MR. JUSTICE DOUGLAS, concurring.

. . .

It has been assumed in our decisions that punishment by death is not cruel, unless the manner of execution  can be said to be inhuman and barbarous. In re Kemmler, 136 U.S. 436, 447. It is also said in our opinions  that the proscription of cruel and unusual punishments "is not fastened to the obsolete but may acquire meaning as public opinion becomes enlightened by a humane justice." Weems v. United States, supra, at 378. A like statement was made in Trop v. Dulles, 356 U.S. 86, 101, that the Eighth Amendment "must draw its meaning from the evolving standards of decency that mark the progress of a maturing society."

The generality of a law inflicting capital punishment is one thing. What may be said of the validity of a law on the books and what may be done with the law in its application do, or may, lead to quite different conclusions.

It would seem to be incontestable that the death penalty inflicted on one defendant is "unusual" if it discriminates against him by reason of his race, religion, wealth, social position, or class, or if it is imposed under a procedure that gives room for the play of such prejudices. . .

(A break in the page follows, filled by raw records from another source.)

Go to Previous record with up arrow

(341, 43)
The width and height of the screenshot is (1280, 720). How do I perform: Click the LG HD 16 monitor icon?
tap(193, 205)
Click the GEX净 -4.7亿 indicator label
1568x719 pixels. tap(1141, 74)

The words "cruel and unusual" certainly include penalties  that are barbaric. But the words, at least when read in light of the English proscription against selective and irregular use of penalties, suggest that it is "cruel and unusual" to apply the death penalty ‑‑ or any other penalty ‑‑ selectively to minorities whose numbers are few, who are outcasts of society, and who are unpopular, but whom society is  willing to see suffer though it would not countenance general application of the same penalty across the board. . . .

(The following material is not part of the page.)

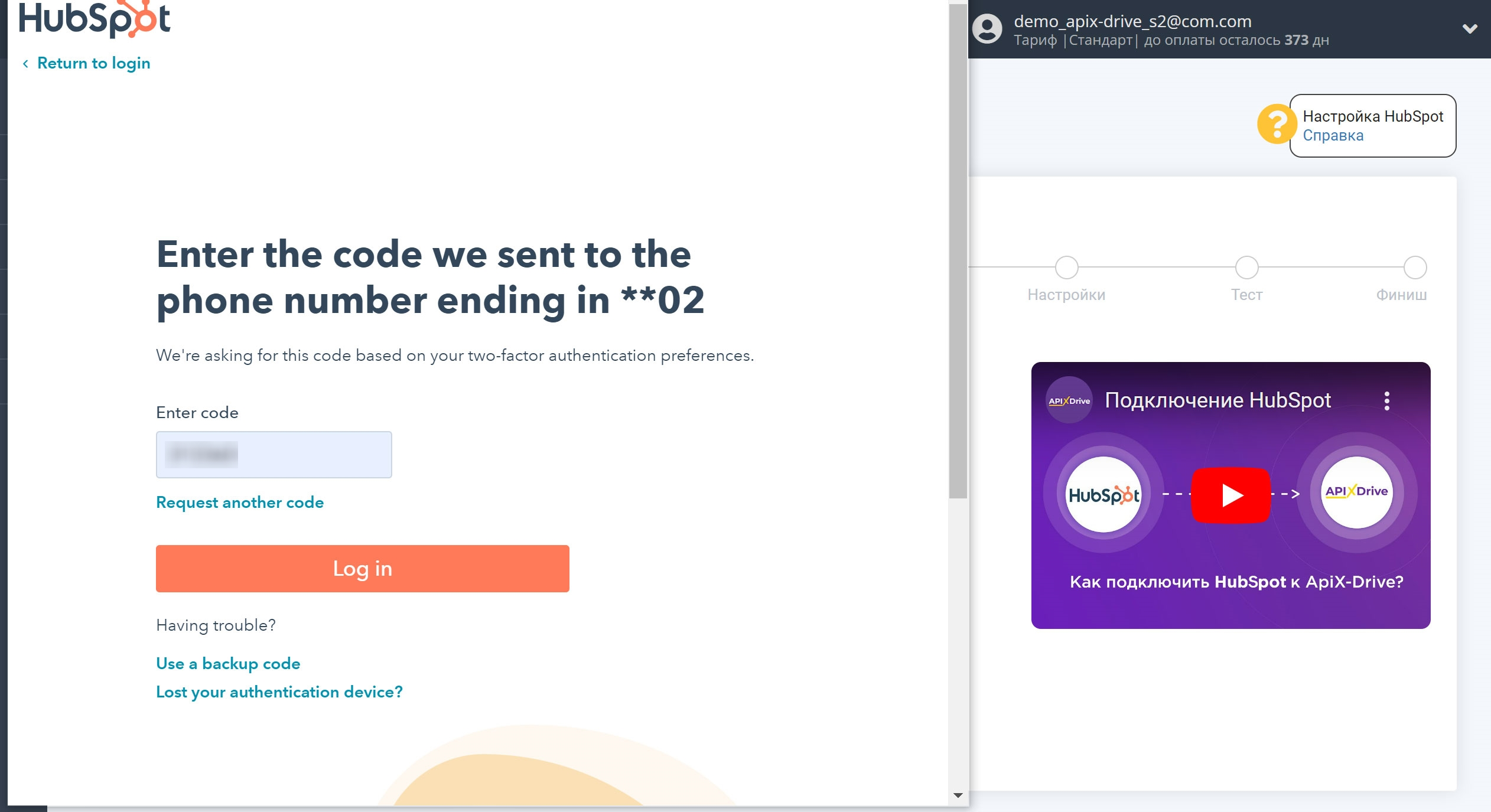The width and height of the screenshot is (1491, 812).
Task: Click the Enter code input field
Action: point(274,454)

There is increasing recognition of the fact that the basic theme of equal protection is implicit in "cruel and unusual" punishments. "A penalty . . . should be considered 'unusually' imposed if it is administered arbitrarily or discriminatorily." The same authors add that "the extreme rarity with which applicable death penalty provisions are put to use raises a strong inference of arbitrariness."

The President's Commission on Law Enforcement and Administration of Justice recently concluded:

"Finally there is evidence that the imposition of  the death sentence and the exercise of dispensing power by the courts and the executive follow discriminatory patterns. The death sentence is disproportionately imposed and carried out on the  poor, the Negro, and the members of unpopular groups."

A study of capital cases in Texas from 1924 to 1968 reached the following conclusions:

"Application of the death penalty is unequal: most of those executed were poor, young, and ignorant.

 "Seventy‑five of the 460 cases involved co‑defendants, who, under Texas law, were given separate trials. In several instances where a white and a Negro were co‑defendants, the white was sentenced to life imprisonment or a term of years, and the Negro was given the death penalty.

"Another ethnic disparity is found in the type of  sentence imposed for rape. The Negro convicted of rape is far more likely to get the death penalty than a term sentence, whereas whites and Latins are far more likely to get a term sentence than the death penalty."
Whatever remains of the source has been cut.